Dr Sabesan Sithamparanathan, Enterprise Fellow at Girton College, Cambridge, and former student in the University’s Department of Engineering, is awarded Officer of the Order of the British Empire (OBE) for services to innovation technology. As Founder & President of PervasID he pioneered the world’s most accurate battery-free, real-time location tracking technology which is now in use by several NHS trusts, the largest aircraft manufacturers, airlines and blue-chip retailers.

He said: “I am absolutely delighted; this is a great honour and testament to the hard work and innovation of the entire team at PervasID. Our products offer a national and international benefit and we will continue to pioneer technology that has a wider value to society as a whole.”

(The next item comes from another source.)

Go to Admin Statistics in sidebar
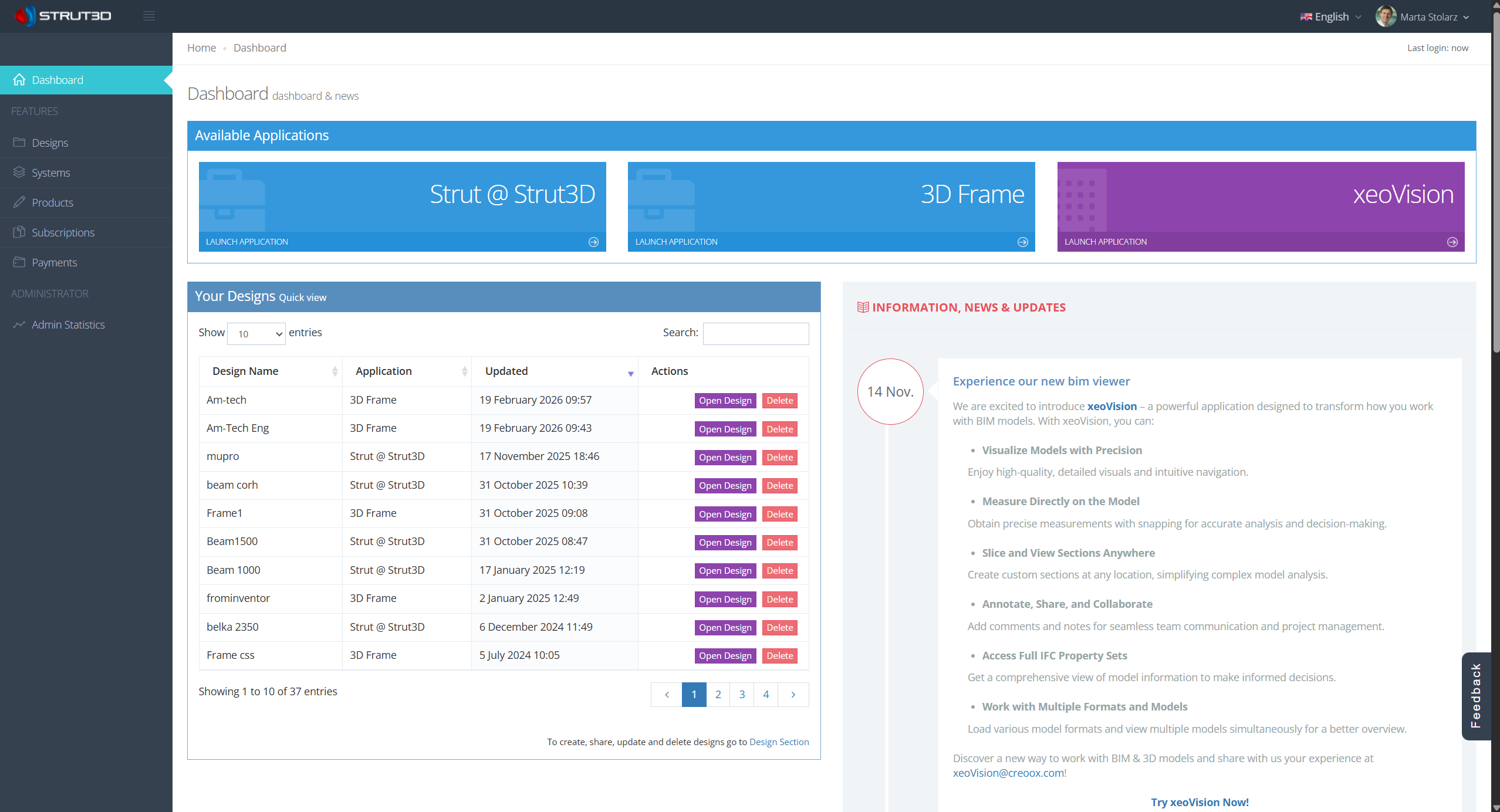tap(68, 324)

Professor Ann Prentice OBE, Honorary Senior Visiting Fellow at the University’s MRC Epidemiology Unit, is awarded Commander of the Order of the British Empire (CBE) for services to British and Global Public Health Nutrition. A former director of the MRC Elsie Widdowson Laboratory (previously MRC Human Nutrition Research) at Cambridge, and programme leader of the MRC Nutrition and Bone Health Research Group at Cambridge, she was also head of the calcium, vitamin D and bone health research team at MRC Unit The Gambia. Her research is focused on life-course nutritional requirements for population health, with an emphasis on calcium and vitamin D, and encompasses the nutritional problems of both affluent and resource-limited societies.

She said: “I am delighted to receive this honour on behalf of all the people, in this country and worldwide, who have worked with me to improve our understanding of the links between nutrition and health.”

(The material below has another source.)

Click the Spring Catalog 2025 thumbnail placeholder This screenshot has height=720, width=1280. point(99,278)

Dr Gillian Tett, Provost at Kings College, Cambridge, is awarded Officer of the Order of the British Empire (OBE) for services to Economic Journalism. Tett, a former student at the University, is currently Chairman of the US Editorial Board and America Editor-at-Large of the Financial Times.  She became the 45th Provost at King’s College in October 2023, and is renowned for her warnings ahead of the financial crisis of 2008.

Tett said: “I am deeply honoured to receive an OBE - and hope this helps to champion the importance of British intellectual capital, both in journalism and higher education. Thank you to everyone who has helped me in my career!”

Joan Winterkorn is awarded Member of the Order of the British Empire (MBE) for services to heritage and culture. She is an expert on archives and literary and historical manuscripts, and was formerly in the antiquarian and rare book trade. In Cambridge she played a vital role in enabling the Churchill Archive Centre to acquire the papers of Sir Winston Churchill and Lady Thatcher and the University Library to gain those of Siegfried Sassoon and Dame Margaret Drabble. In 2019 she received the honorary degree of Master of Arts from the University.

Academics and staff associated with the University of Cambridge feature in the 2024 list, which recognises the achievements and service of people across the UK, from all walks of life.